Javanologi : Semar = Haseming samar-samar (Fenomena harafiah makna kehidupan Sang Penuntun). Semar tidak lelaki dan bukan perempuan, tangan kanannya keatas dan tangan kirinya kebelakang. Maknanya : “Sebagai pribadi tokoh semar hendak mengatakan simbul Sang Maha Tumggal”. Sedang tangan kirinya bermakna “berserah total dan mutlak serta selakigus simbul keilmuaan yang netral namun simpatik”.

Domisili semar adalah sebagai lurah karangdempel / (karang = gersang) dempel = keteguhan jiwa. Rambut semar “kuncung” (jarwadasa/pribahasa jawa kuno) maknanya hendak mengatakan : akuning sang kuncung = sebagai kepribadian pelayan.

Semar sebagai pelayan mengejawantah melayani umat, tanpa pamrih, untuk melaksanakan ibadah amaliah sesuai dengan sabda Ilahi. Semar barjalan menghadap keatas maknanya : “dalam perjalanan anak manusia perwujudannya ia memberikan teladan agar selalu memandang keatas (sang Khaliq ) yang maha pengasih serta penyayang umat”.

Kain semar Parangkusumorojo: perwujudan Dewonggowantah (untuk menuntun manusia) agar memayuhayuning bawono : mengadakan keadilan dan kebenaran di bumi.

Ciri sosok semar adalah :

Semar berkuncung seperti kanak kanak,namun juga berwajah sangat tua

Semar tertawannya selalu diakhiri nada tangisan

Semar berwajah mata menangis namun mulutnya tertawa

Semar berprofil berdiri sekaligus jongkok

Semar tak pernah menyuruh namun memberikan konsekwensi atas nasehatnya

Kebudayaan Jawa telah melahirkan religi dalam wujud kepercayaan terhadap Tuhan yang Maha Esa, yaitu adanya wujud tokoh wayang Semar, jauh sebelum masuknya kebudayaan Hindu, Budha dan Isalam di tanah Jawa.

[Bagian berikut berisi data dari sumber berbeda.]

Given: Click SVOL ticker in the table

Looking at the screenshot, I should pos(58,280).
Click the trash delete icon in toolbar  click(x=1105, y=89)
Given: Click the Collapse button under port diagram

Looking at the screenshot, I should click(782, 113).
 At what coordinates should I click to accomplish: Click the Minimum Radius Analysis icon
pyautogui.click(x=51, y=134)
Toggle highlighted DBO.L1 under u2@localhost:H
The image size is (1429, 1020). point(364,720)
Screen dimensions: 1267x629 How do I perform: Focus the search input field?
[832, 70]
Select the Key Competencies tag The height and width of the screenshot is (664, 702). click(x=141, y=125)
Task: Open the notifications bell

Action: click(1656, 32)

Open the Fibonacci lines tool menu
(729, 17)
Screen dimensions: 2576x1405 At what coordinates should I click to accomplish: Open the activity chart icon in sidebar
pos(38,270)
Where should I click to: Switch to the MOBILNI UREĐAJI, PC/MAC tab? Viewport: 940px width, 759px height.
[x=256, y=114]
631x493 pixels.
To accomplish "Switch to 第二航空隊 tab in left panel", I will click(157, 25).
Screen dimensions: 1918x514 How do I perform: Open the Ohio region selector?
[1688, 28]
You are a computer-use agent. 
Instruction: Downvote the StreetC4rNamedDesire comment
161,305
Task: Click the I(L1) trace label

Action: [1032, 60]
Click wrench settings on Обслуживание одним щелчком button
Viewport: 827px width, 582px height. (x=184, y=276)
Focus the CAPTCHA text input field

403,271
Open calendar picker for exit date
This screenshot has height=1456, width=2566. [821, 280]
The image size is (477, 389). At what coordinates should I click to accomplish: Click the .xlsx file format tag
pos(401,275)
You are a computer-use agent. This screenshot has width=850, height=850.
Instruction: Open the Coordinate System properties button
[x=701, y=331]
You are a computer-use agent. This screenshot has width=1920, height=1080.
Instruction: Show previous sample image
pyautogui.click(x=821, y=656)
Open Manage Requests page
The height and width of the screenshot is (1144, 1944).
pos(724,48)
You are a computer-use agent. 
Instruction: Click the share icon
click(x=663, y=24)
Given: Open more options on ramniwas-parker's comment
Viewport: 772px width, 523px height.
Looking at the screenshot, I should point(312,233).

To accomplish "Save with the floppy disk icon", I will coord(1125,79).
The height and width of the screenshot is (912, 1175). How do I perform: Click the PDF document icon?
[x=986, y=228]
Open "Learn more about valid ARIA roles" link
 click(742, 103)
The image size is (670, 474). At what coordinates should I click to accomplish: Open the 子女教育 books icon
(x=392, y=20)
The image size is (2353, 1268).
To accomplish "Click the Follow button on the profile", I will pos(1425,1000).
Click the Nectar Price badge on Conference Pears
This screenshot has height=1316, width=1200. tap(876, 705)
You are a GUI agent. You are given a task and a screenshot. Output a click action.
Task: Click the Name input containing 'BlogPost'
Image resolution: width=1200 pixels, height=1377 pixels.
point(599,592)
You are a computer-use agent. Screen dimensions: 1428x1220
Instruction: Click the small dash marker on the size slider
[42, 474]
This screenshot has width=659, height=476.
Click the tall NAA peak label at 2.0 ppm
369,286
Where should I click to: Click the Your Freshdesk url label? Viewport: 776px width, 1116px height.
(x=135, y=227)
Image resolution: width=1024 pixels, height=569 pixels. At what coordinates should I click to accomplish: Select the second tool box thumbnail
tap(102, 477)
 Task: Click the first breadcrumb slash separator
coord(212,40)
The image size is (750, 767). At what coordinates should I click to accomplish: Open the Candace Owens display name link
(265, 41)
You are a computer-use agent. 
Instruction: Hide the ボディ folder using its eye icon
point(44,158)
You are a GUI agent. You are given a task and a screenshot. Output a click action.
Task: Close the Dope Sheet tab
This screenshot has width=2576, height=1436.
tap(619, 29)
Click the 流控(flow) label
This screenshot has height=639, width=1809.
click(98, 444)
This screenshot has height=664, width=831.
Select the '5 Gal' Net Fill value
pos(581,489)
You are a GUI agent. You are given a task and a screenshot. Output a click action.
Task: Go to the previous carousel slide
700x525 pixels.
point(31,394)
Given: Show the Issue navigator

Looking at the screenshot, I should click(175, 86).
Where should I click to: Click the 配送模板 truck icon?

Dikalangan spiritual Jawa ,Tokoh wayang Semar ternyata dipandang bukan sebagai fakta historis, tetapi lebih bersifat mitologi dan symbolis tentang KeEsa-an, yaitu: Suatu lambang dari pengejawantahan expresi, persepsi dan pengertian tentang Illahi yang menunjukkan pada konsepsi spiritual . Pengertian ini tidak lain hanyalah suatu bukti yang kuat bahwa orang Jawa sejak jaman prasejarah adalah Relegius dan ber keTuhan-an yang Maha Esa.

Dari tokoh Semar wayang ini akan dapat dikupas ,dimengerti dan dihayati sampai dimana wujud religi yang telah dilahirkan oleh kebudayaan Jawa .

Gambar tokoh Semar nampaknya merupakan simbol pengertian atau konsepsi dari aspek sifat Ilahi, yang kalau dibaca bunyinya katanya ber bunyi :

Semar (pralambang ngelmu gaib) – kasampurnaning pati.

Bojo sira arsa mardi kamardikan, ajwa samar sumingkiring dur-kamurkan Mardika artinya “merdekanya jiwa dan sukma“, maksudnya dalam keadaan tidak dijajah oleh hawa nafsu dan keduniawian, agar dalam menuju kematian sempurna tak ternodai oleh dosa. Manusia jawa yang sejati dalam membersihkan jiwa (ora kebanda ing kadonyan, ora samar marang bisane sirna durka murkamu) artinya : “dalam menguji budi pekerti secara sungguh-sungguh akan dapat mengendalikan dan mengarahkan hawa nafsu menjadi suatu kekuatan menuju kesempurnaan hidup”.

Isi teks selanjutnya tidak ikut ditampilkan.